__Set of tasks__
- A) Can you return, word for word, the part of the Open Targets evidence-count thread from "Can you point" to "the association level."?
- B) Can you supply the next part of the Open Targets evidence-count thread, starting right after its last sentence?

The number of evidences from "open-targets-prod.platform.evidence" does not match "evidenceCount"

Hello Open Targets,

My main goal is to understand how the association scores shown on the website are calculated by Harmonic Sum from scratch.

First, I am interested in the association between myeloproliferative disorder (EFO: EFO_0004251) and JAK2 (ENSG00000096968). Their association scores can be obtained from websites as

Figure1:

Specifically, the datatype score, “Somatic mutations” is 0.9099111064831517 which is what I want to calculate by myself from all evidence scores. I used BigQuery to extract necessary information.

First, I got the following result by the corresponding SQL statement

Figure2:

SELECT
diseaseId,
targetId,
datatypeId,
datasourceId,
score,
evidenceCount
FROM
open-targets-prod.platform.associationByDatasourceIndirect
WHERE
diseaseId=‘EFO_0004251’ AND
targetId=‘ENSG00000096968’ AND
datatypeId=‘somatic_mutation’

Next, I also got evidences and their corresponding scores as figures and SQL queries below

Figure3:

SELECT
datasourceId,
targetId,
datatypeId,
studyId,
diseaseId,
sourceId,
score
FROM
open-targets-prod.platform.evidence
WHERE
diseaseId=‘EFO_0004251’ AND
targetId=‘ENSG00000096968’ AND
datatypeId=‘somatic_mutation’

I found the mismatche between evidenceCount and records:
In Fig.2, evidenceCounts for eva_somatic and cancer_gene_census are 7 and 11, but there are only five records in Fig.3. Thus, I can not calculate the association score for somatic_mutation in both Fig1 and Fig.2.

Can you point out where I did wrong in querying raw data from Google Cloud? Or it is other reasons. Moreover, if it is necessary to take weights into considerations when calculating Harmonic Sum, can you tell me the exact equations since both the journal paper and document do not provide the details.

Charlie

Hi Charlie,

I think the difference is caused by the fact that you were querying indirect associations in the first example, however the evidence dataset contains links for direct disease/target relationships. This information is then propagated upwards on the disease ontology at the association level.

If you change associationByDatasourceIndirect to associationByDatasourceDirect , the evidence count returned will be consistent with the number of evidence returning from the evidence dataset.

Let us know if something still seems off.

__Stored entries__

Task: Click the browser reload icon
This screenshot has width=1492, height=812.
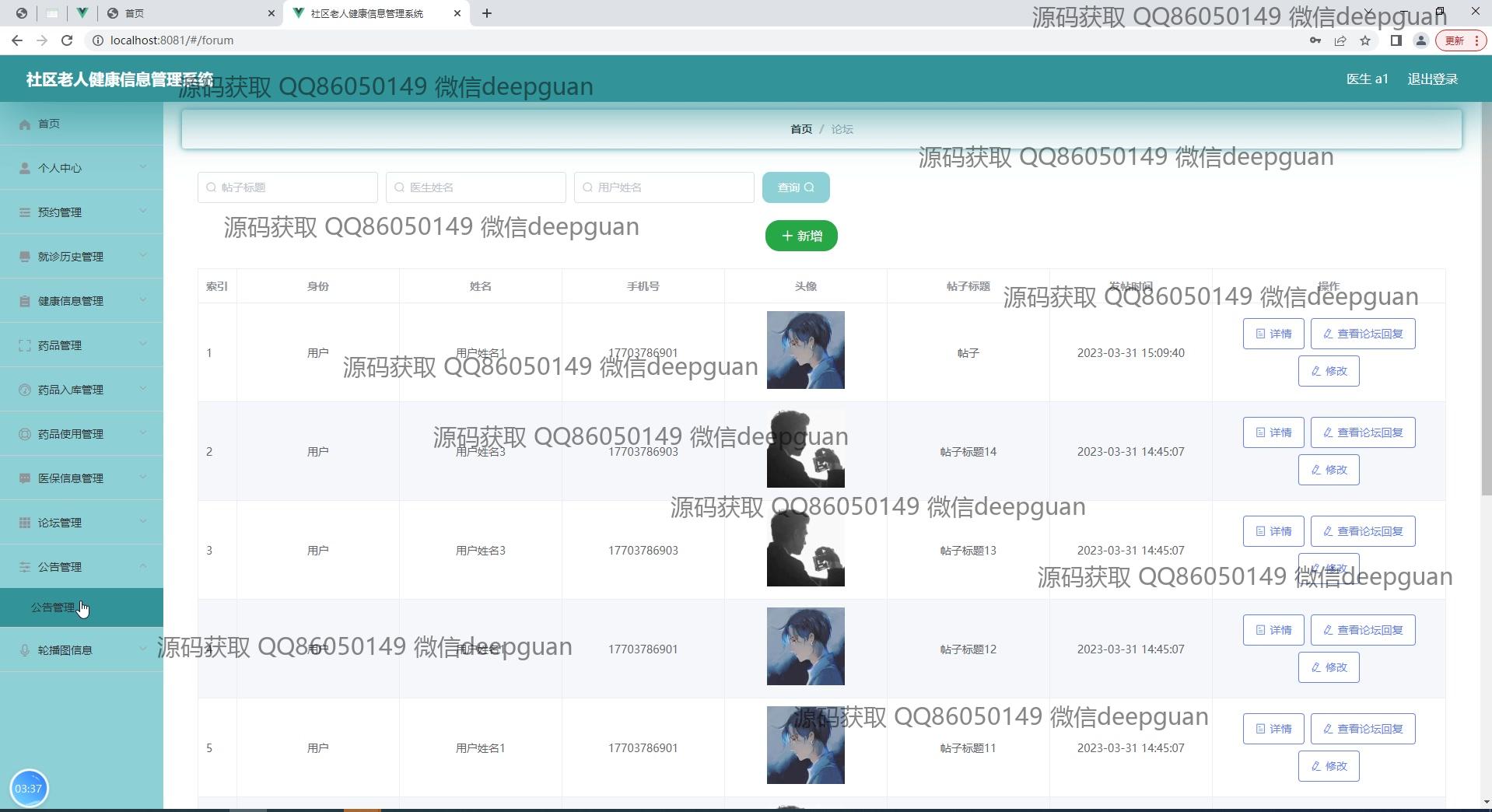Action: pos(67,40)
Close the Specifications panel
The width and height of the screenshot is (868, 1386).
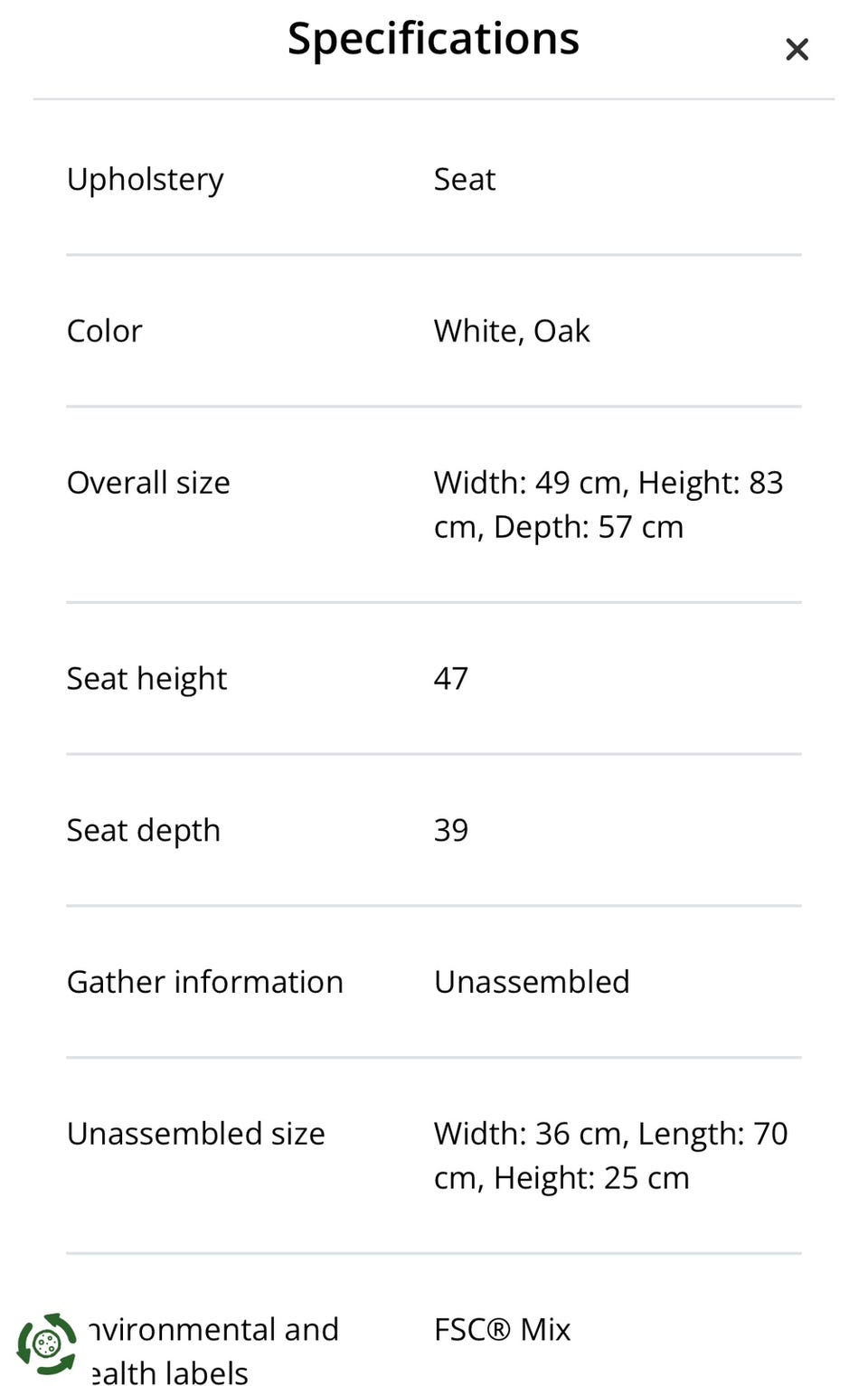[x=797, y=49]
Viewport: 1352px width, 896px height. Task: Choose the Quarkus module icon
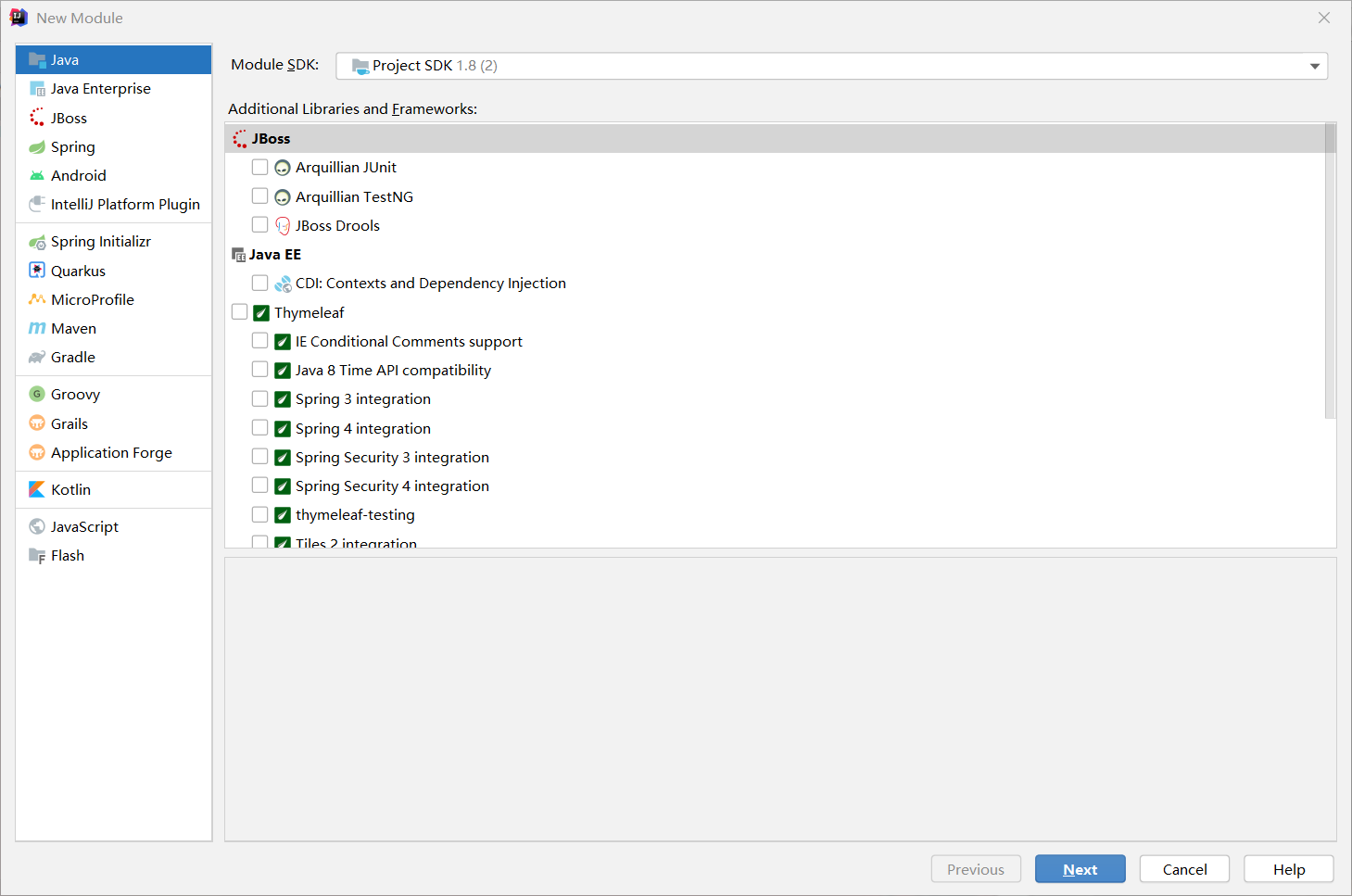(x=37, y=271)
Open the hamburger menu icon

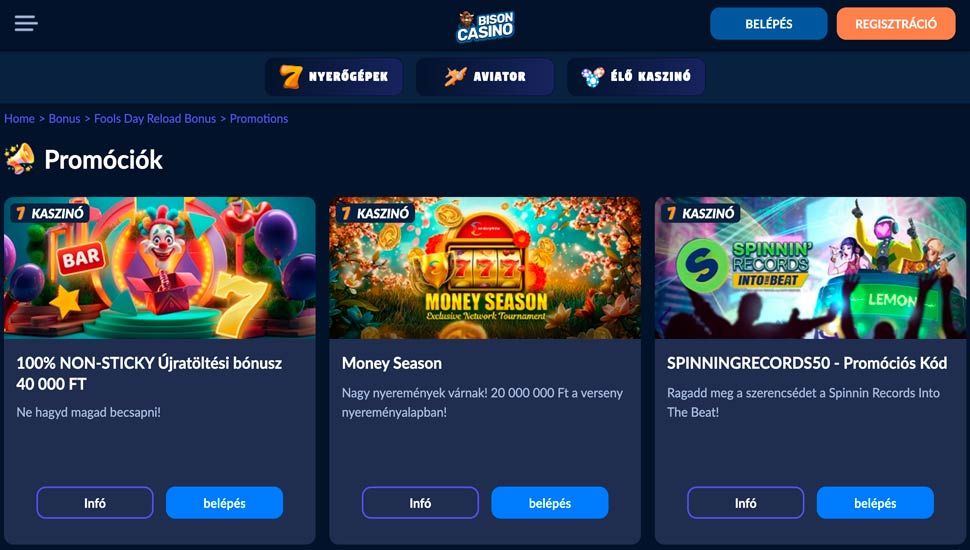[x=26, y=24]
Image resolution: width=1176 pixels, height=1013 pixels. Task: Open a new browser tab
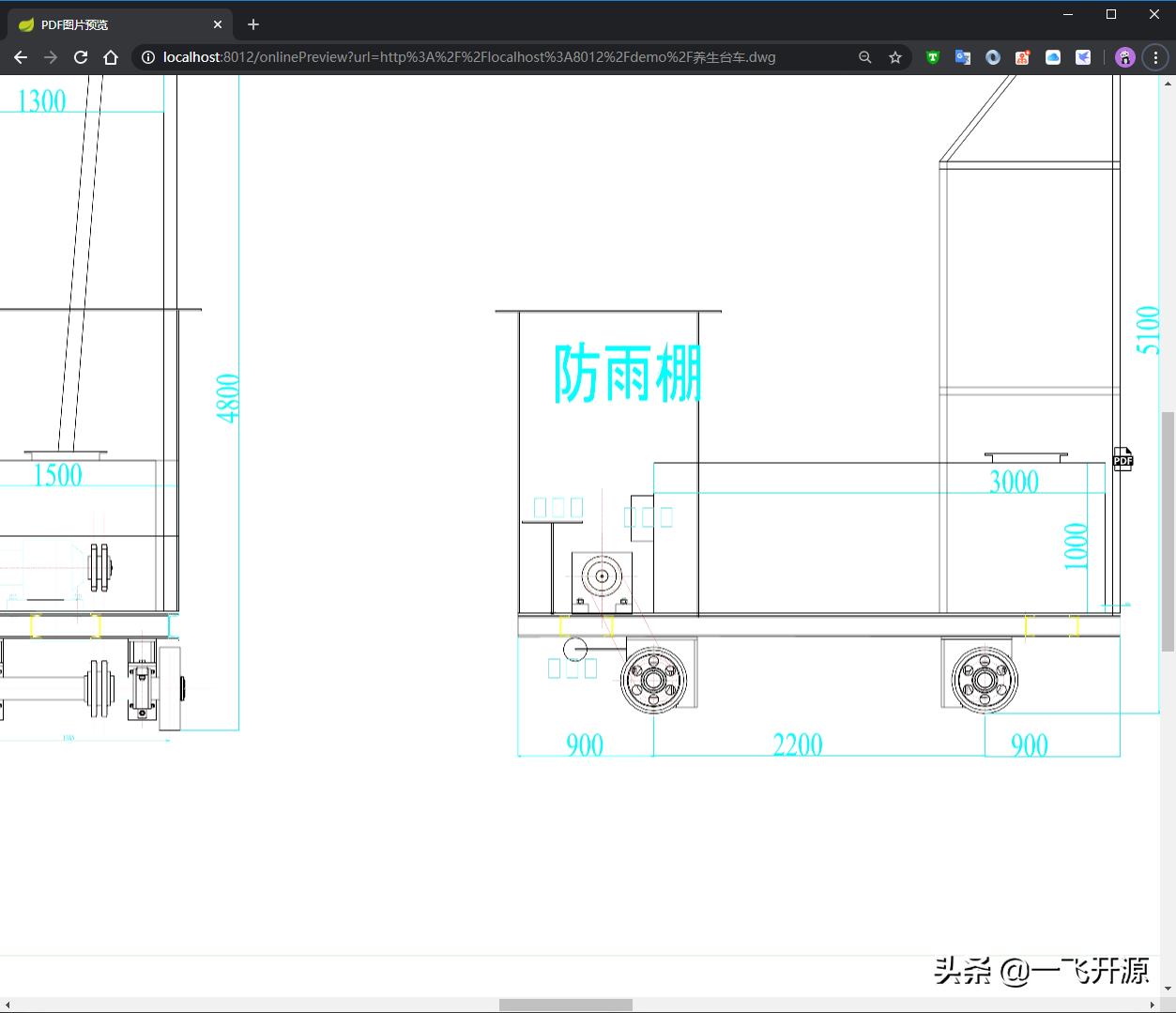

__Responses to the tasks__
- A)
Can you point out where I did wrong in querying raw data from Google Cloud? Or it is other reasons. Moreover, if it is necessary to take weights into considerations when calculating Harmonic Sum, can you tell me the exact equations since both the journal paper and document do not provide the details.

Charlie

Hi Charlie,

I think the difference is caused by the fact that you were querying indirect associations in the first example, however the evidence dataset contains links for direct disease/target relationships. This information is then propagated upwards on the disease ontology at the association level.

- B)
1 Like

Thanks for pointing out this direct and indirect problem. Then I check if I can reproduce the score from my Figure 3 to your figure in the following step 1. Yes, I can. But I can not reproduce the “Somatic mutation”=0.909 in Fig1 from the scores listed in your figure in step 2. May you tell me if I did a wrong calculation?

step 1. I use the harmonic sum for “eva_somatic” and “cancer_gen_census”:

a. the eva_somatic evidence scores from my Figure3:

0.9/1 + 0.7/4 + 0.7/9 + 0.7/16 = 1.19652
→ normalize score = 1.19652 / 1.64393 = 0.727 which is exactly the number in your Fig.

b. the cancer_gene_census score from my Figure3:

1/1=10.
→ normalize score = 1 / 1.64393 = 0.608 which is exactly the number in your Fig.

step 2: Calculating Somatic mutation score on the website from your figure

0.727406086/1 + 0.607930798/4 = 0.879388786
→ normalize score = 0.879388786 / 1.64393 = 0.534929311 which is totally wrong

Many thanks if you can help me with this.

Hi Charlie — and welcome to the Open Targets Community! :tada:

There are a couple of things happening here:

  • The “Somatic Mutation” data type score for JAK2/myeloproliferative disorder — using direct evidence only — is 0.70. This is what you can calculate using the evidence listed in your Figure 3. (You can see this when you search for diseases associated with your target, see Open Targets Platform)

  • When you calculate the data type score from the data source scores (step 2), the maximum theoretical harmonic sum score for this calculation is actually 1.0/1^2 + 1/2^2 = 1.25 (explained in the documentation).

With this new maximum, we have:
0.727406086/1 + 0.607930798/4 = 0.879388786
0.879388786/1.25 = 0.7035…

I hope this helps! Let me know if you have follow up questions.

We recently updated our scoring documentation to try to clarify how this works. Could you let us know which parts were unclear so that we can improve it? :smiley:

1 Like

Your explanation for the “Somatic Mutation” data type score by using direct evidence only is very clear. Thank you for this and your rapid reply.

How about the “Somatic Mutation” data type score (=0.9) in my Fig1?
The information here is obviously contributed from both direct and indirect evidences.

I calculate this score contributed from Fig2 (0.92549 and 0.847595) and you Fig (0.727406086 and 0.607930798) as
→ (0.92549/1^1)+(0.847595/2^2)+(0.727406086/3^2)+(0.607930798/4^2)=1.25620732331944
→ 1.25620732331944/1.4236=0.88 which is wrong

Did I miss certain things in the above calculation?

Hi Charlie,

Calculating the indirect data type score is the same as calculating the direct score. The scores you have in Figure 2 are the indirect scores for the two data sources contributing to this data type.

The indirect scores contain both direct and indirect evidence. In other words, they will be the score derived from the evidence scores in Figure 3, plus any additional indirect evidence.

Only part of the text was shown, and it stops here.